- **TASK PROMPT**
Count the lines in the listing below that contain the string "Select", matching case exactly, and reply with only that number.

- **GIVEN DATA**
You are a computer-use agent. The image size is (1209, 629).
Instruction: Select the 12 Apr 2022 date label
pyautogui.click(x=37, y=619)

==

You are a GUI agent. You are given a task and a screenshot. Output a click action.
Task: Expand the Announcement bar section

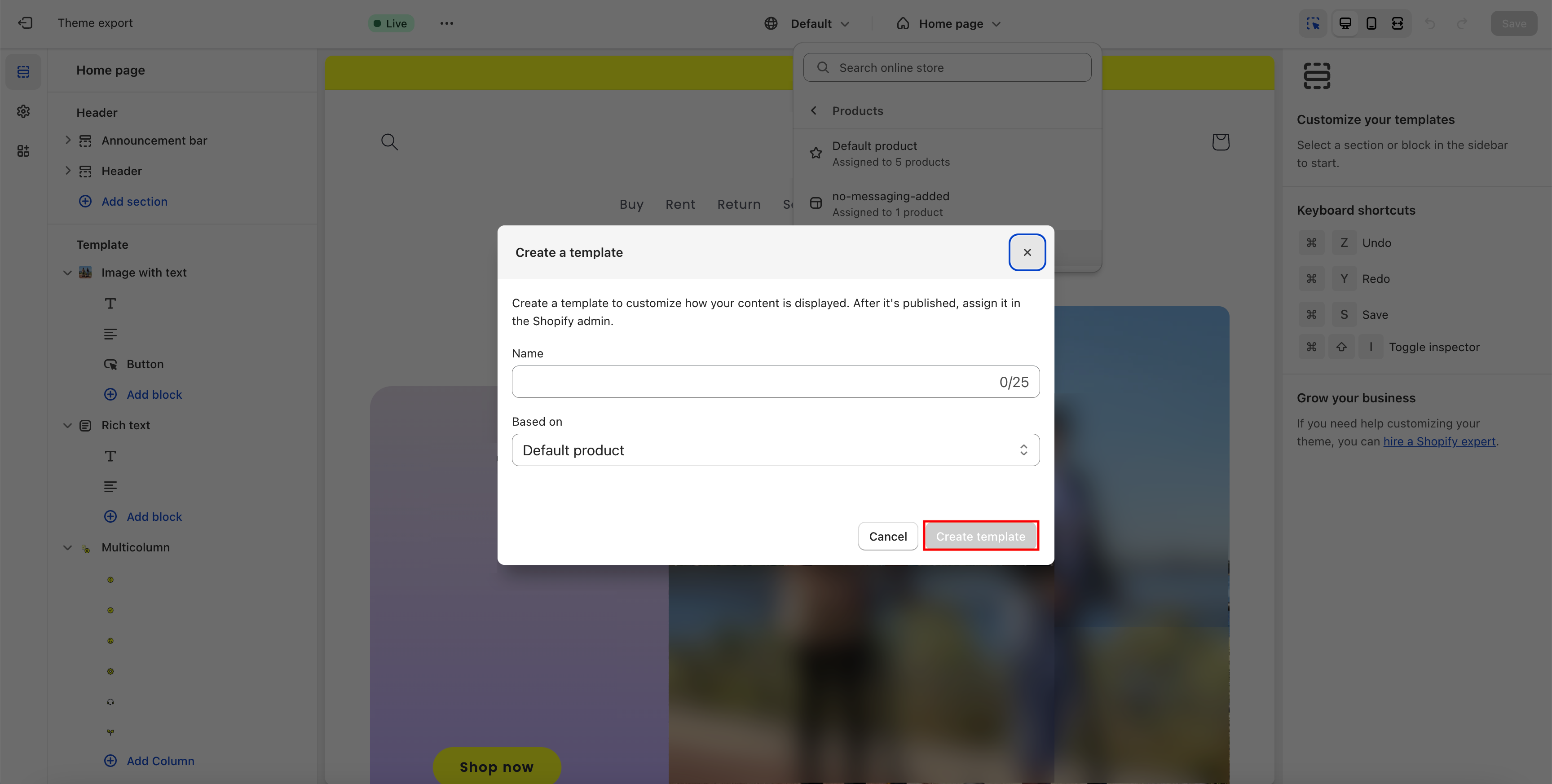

--

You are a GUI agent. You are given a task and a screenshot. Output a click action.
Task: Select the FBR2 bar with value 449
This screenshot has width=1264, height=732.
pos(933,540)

- **TASK ANSWER**
2